Per questo disturbo non è possibile individuare un’unica causa, ma dipende da una serie di fattori di rischio (ormonali, fisici, sociali, psicologici e cognitivi) che potrebbero aumentare la possibilità di svilupparlo.

Se la depressione post-partum arriva ad avere sintomi di notevole entità può essere pericolosa per l’incolumità della madre stessa e del bambino. Tuttavia non bisogna dimenticare che in casi meno estremi gli effetti possono essere ugualmente disastrosi, in particolare per quanto riguarda le dinamiche familiari (aumenta il rischio di separazioni coniugali e divorzi) e lo sviluppo del bambino, il quale ne porterà le conseguenze anche in futuro.

Per questi motivi è fondamentale riuscire a ridurre l’impatto dei sintomi depressivi della donna, intervenendo in maniera efficace con trattamenti mirati. Le cure possono consistere nell’iniziare una terapia farmacologia, nella psicoterapia e nella partecipazione a terapie di gruppo con donne che manifestano la stessa sintomatologia.

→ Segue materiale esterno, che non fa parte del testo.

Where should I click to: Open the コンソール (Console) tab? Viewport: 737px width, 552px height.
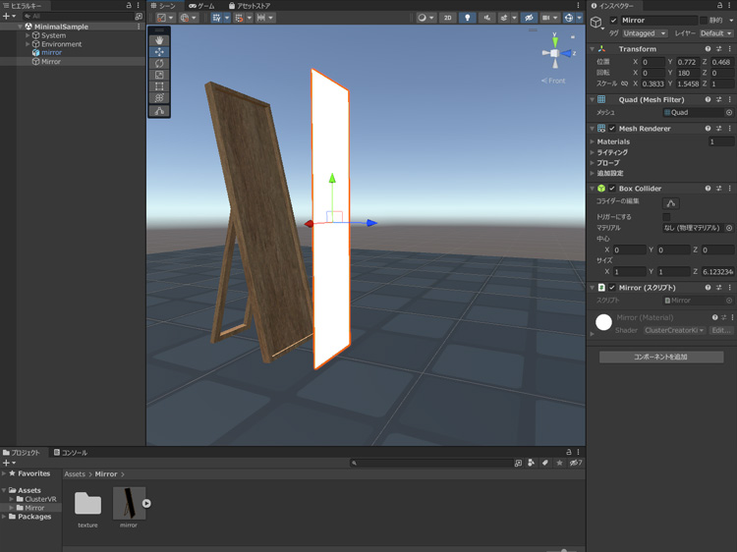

Molte donne che soffrono di depressione post-partum sono restie a chiedere aiuto perché temono di essere giudicate un fallimento come madri.

Ma soffrire di depressione post-partum non significa essere cattive madri: questo tipo di disagio è influenzato in modo consistente da fattori fisici e ormonali, dalla stanchezza e dalla stile di vita ed è perfettamente curabile.

Coinvolgere il partner nella cura del piccolo, farsi aiutare nella gestione della casa, concedersi un momento per passare del tempo sole o con un’amica, sono tutti piccoli passi che aiutano a sentirsi meglio

 I familiari e le persone più vicine a queste neo-mamme in difficoltà possono fare molto per aiutarle, solamente con qualche piccolo gesto. Intanto è molto importante comprendere ed accettare i sentimenti di negatività provati dalla neo-mamma, senza per questo colpevolizzarla.

Può essere utile dare un aiuto nelle faccende di casa, accudire il piccolo anche solo 15 minuti, in modo da darle un po’ di tempo da dedicare a stessa, per una doccia, o una passeggiata.

Le amiche possono concederle un momento di svago anche solo con una semplice telefonata: un po’ di chiacchiere le faranno bene… basta che siano lontane da biberon e pannolini! Il papà soprattutto può fare moltissimo per aiutare la mamma a superare la depressione, basta darle un appoggio pratico ed emotivo, condividere con lei i sentimenti, le emozioni, le preoccupazioni e i dubbi che seguono questo cambiamento.

La psicoterapia è un’indicazione molto efficace quando ci si trova di fronte ad una depressione. Un ciclo di colloqui aiuta a superare il momento più critico. Può essere utile l’associazione della psicoterapia con un approccio farmacologico. L’indicazione per una psicoterapia così come l’associazione con i farmaci deve essere suggerita sempre dal medico specialista.